PASSAGE PROPOSÉ
« S’il y a quelque chose qui marche très fort, en ce moment, et qui marchera de plus en plus, au fur et à mesure que l’espèce humaine exigera davantage d’être aimée sans conditions, dans toutes ses «différences» devenues autant de mini-impérialismes, dans ses plus petites particularités et ses moindres caprices, c’est la chasse aux phobes.
A tous les phobes. Du moins ceux qui ne sont pas dans le coup, dans l’étrange coup du monde où nous entrons, c’est à dire qui ne peuvent pas se revendiquer d’une appartenance spéciale, d’un particularisme précisément, d’une «différence» considérée comme gratifiante à la bourse des valeurs d’aujourd’hui, et qui ont l’audace de manifester, sur quelque point que ce soit, l’un de ces symptômes d’angoisse exagérée qu’on appelle une phobie.

DONNÉES FOURNIES
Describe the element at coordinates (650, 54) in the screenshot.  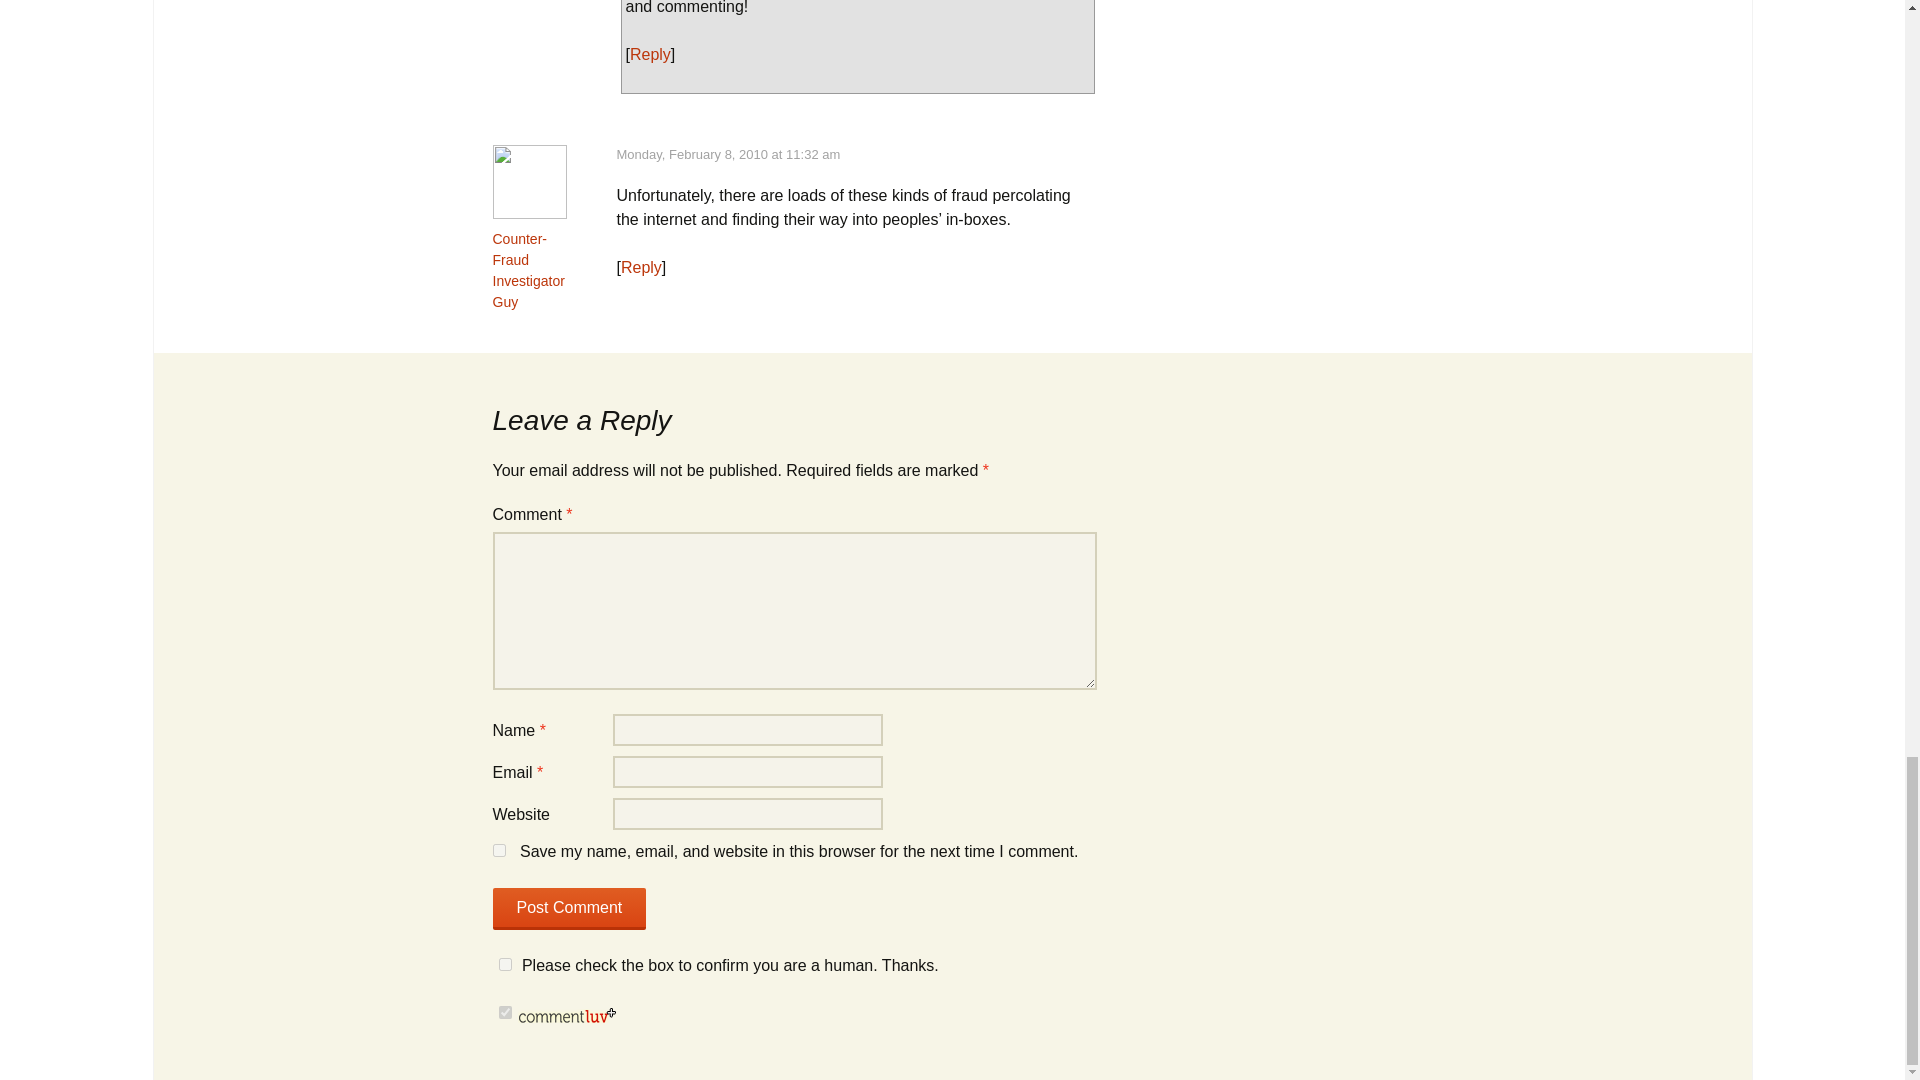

OBJECTIFS
a) D'après le passage sur la chasse aux phobes, dans quoi l'espèce humaine exigera-t-elle d'être aimée sans conditions ? Énumérez chacun de ces points.
b) Recopiez à l'identique le segment du passage sur la chasse aux phobes qui va de « A tous les phobes. » jusqu'à « appelle une phobie. ».

RÉSULTATS PAR CONSIGNE
a)
- dans toutes ses « différences » devenues autant de mini-impérialismes
- dans ses plus petites particularités
- dans ses moindres caprices

b)
A tous les phobes. Du moins ceux qui ne sont pas dans le coup, dans l’étrange coup du monde où nous entrons, c’est à dire qui ne peuvent pas se revendiquer d’une appartenance spéciale, d’un particularisme précisément, d’une «différence» considérée comme gratifiante à la bourse des valeurs d’aujourd’hui, et qui ont l’audace de manifester, sur quelque point que ce soit, l’un de ces symptômes d’angoisse exagérée qu’on appelle une phobie.